EXERCISE DETAILS.
Once you find the line containing "Click the 安装 button" in the data below, copy it and each following line exactly, up to and including the line containing "This screenshot has width=1381, height=625.", and nothing else.
========================
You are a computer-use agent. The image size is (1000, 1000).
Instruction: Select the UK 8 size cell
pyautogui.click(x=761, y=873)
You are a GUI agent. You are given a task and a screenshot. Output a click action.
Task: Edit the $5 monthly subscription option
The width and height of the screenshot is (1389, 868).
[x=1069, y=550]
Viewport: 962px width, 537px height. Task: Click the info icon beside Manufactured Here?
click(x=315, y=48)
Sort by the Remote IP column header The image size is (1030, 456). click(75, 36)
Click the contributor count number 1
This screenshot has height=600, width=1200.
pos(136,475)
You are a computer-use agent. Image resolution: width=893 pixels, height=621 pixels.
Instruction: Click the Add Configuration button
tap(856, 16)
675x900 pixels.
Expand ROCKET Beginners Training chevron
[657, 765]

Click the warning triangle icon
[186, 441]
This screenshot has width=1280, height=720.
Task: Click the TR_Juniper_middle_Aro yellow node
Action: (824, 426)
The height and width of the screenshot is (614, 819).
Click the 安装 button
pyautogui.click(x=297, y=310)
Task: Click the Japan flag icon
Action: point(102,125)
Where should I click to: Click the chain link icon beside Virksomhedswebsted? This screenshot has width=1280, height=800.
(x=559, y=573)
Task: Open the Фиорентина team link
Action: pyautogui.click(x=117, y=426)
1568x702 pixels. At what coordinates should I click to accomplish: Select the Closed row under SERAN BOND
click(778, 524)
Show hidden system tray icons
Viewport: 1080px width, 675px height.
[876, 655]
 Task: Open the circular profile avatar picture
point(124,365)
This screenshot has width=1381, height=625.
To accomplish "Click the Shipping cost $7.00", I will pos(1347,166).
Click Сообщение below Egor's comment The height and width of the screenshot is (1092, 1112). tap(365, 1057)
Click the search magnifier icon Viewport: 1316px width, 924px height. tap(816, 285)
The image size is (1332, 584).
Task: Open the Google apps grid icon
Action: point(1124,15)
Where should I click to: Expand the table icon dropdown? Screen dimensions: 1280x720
========================
ANSWER FOR THE TASK.
Click the 安装 button
pyautogui.click(x=297, y=310)
Task: Click the Japan flag icon
Action: point(102,125)
Where should I click to: Click the chain link icon beside Virksomhedswebsted? This screenshot has width=1280, height=800.
(x=559, y=573)
Task: Open the Фиорентина team link
Action: pyautogui.click(x=117, y=426)
1568x702 pixels. At what coordinates should I click to accomplish: Select the Closed row under SERAN BOND
click(778, 524)
Show hidden system tray icons
Viewport: 1080px width, 675px height.
[876, 655]
 Task: Open the circular profile avatar picture
point(124,365)
This screenshot has width=1381, height=625.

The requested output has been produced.